IL EST NÉCESSAIRE UN DIALOGUE PARITAIRE

Congo Actualité n. 153 – Editorial par la Réseau « Paix pour le Congo »

 

En analysant le communiqué final de la réunion du 19 juin entre les ministres congolais et rwandais des Affaires Étrangères et la lettre du ministre congolais des Affaires Étrangères, adressée le même jour au Président du Conseil de Sécurité de l’ONU, tous les deux concernant la situation qui prévaut au Kivu, à l’Est de la République Démocratique du Congo (RDCongo), l’on peut immédiatement remarquer une grande différence entre les deux documents, soit dans la forme que dans le contenu.

Le premier, par exemple, met l’accent sur la nécessité de poursuivre la lutte contre les Forces Démocratiques pour la Libération du Rwanda (FDLR) et les autres groupes armés. La deuxième, en revanche, donne la priorité à la nécessité d’éradiquer, dans un bref délai, la nouvelle rébellion du Mouvement du 23 Mars (M23). Cette constatation suggère que, lors des réunions bilatérales entre la RDCongo et le Rwanda, c’est toujours la partie rwandaise qui impose les règles du jeu et jamais la partie congolaise qui doit, cependant, continuer à accepter les diktats lui imposés par son «partenaire». Cependant, il semble que, dernièrement, l’ONU et la communauté internationale sont en train de prendre toujours plus conscience de cette injuste prétention d’hégémonie et de domination sur la RDCongo, avancée par l’actuel régime rwandais.

Ceci semble être confirmé par la fuite d’informations à propos du dernier rapport du groupe des experts des Nations Unies sur l’actuelle situation au Kivu, à l’Est du Pays. Le rapport présente les origines, la composition et la dynamique d’un nouveau groupe armé, le Mouvement du 23 Mars (M23), composé par de militaires qui ont déserté les rangs de l’armée nationale pour se rallier au général Bosco Ntaganda. Le groupe des experts affirme détenir les preuves que ce groupe est soutenu militairement, logistiquement et financièrement par le régime rwandais. D’éminentes personnalités de la politique et de l’armée rwandaise seraient impliquées dans le soutien apporté par le Rwanda au M23. Ce qui, au début, s’était révélé comme une simple mutinerie au sein de l’armée congolaise se révèle maintenant comme une agression par le Rwanda.
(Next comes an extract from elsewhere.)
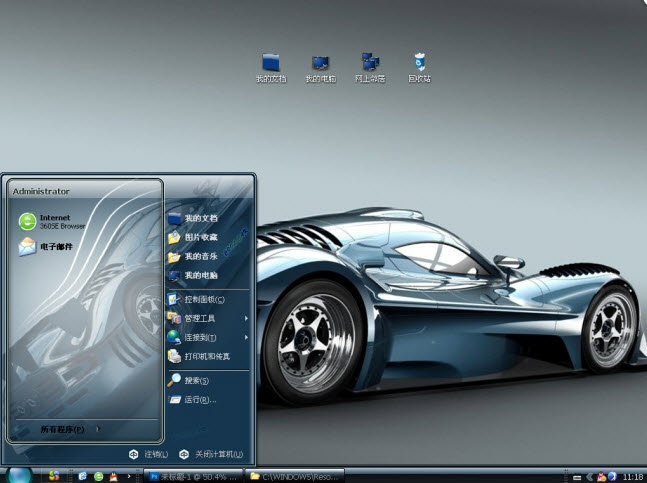The image size is (647, 483).
Task: Click the 注销(L) log off button
Action: tap(148, 454)
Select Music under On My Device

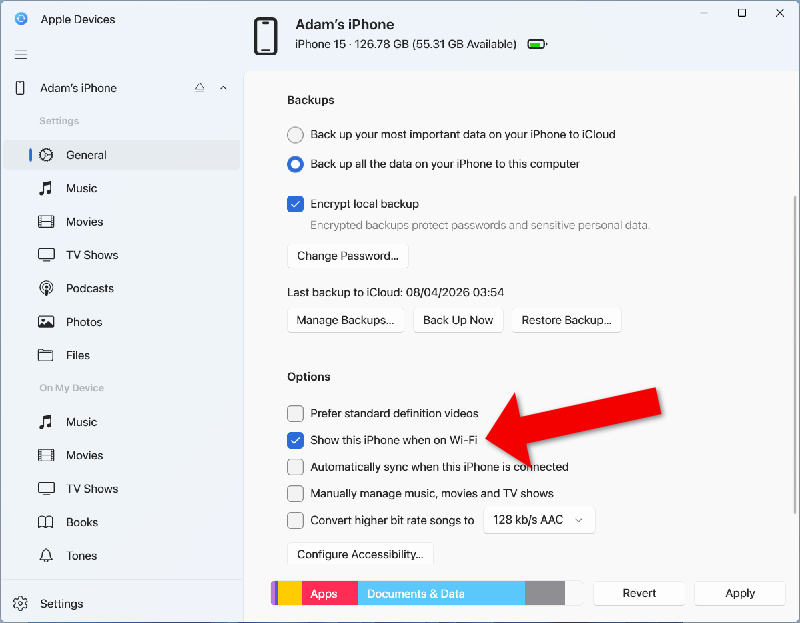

Le rapport a été rendu public par le Conseil de sécurité le 21 juin 21, mais sans les annexes concernant l’implication du Rwanda, à cause des pressions exercées par le régime rwandais sur les États-Unis, membre permanent du Conseil.

Cependant, comme rapporté par le quotidien de Kinshasa La Prospérité, du 26 juin, selon l’opinion du peuple congolais, «les membres permanents du Conseil de Sécurité de l’ONU devraient peser de tout leur poids pour que le rapport des Nations Unies sur les allégations du soutien étranger au M23 soit publié et qu’une fois les responsabilités de certains pays voisins établies, que des sanctions soient prises à leur encontre. Les congolais ne veulent plus se contenter des ‘‘condamnations’’ superficielles, colorées du langage diplomatique, qui ne découragent nullement ces genres de complicité qui, il convient de le rappeler, ont coûté des centaines des milliers de vie aux congolais de l’Est, ne donnant aux survivants que la seule possibilité d’errer continuellement dans la brousse et vivant comme des réfugiés dans les pays voisins mais aussi, comme des déplacés internes dans leur propre pays. Trop, c’est trop». Face à une nouvelle tentative pour étouffer la vérité, dans un sain esprit légitime de nationalisme, le gouvernement congolais devrait élever la voix pour revendiquer, devant la communauté internationale, le respect de sa souveraineté nationale par le régime rwandais. Il doit se débarrasser du joug de sa soumission au pouvoir de Kigali, sous peine d’être accusé de complicité et de trahison de la Patrie. Il est nécessaire un dialogue paritaire.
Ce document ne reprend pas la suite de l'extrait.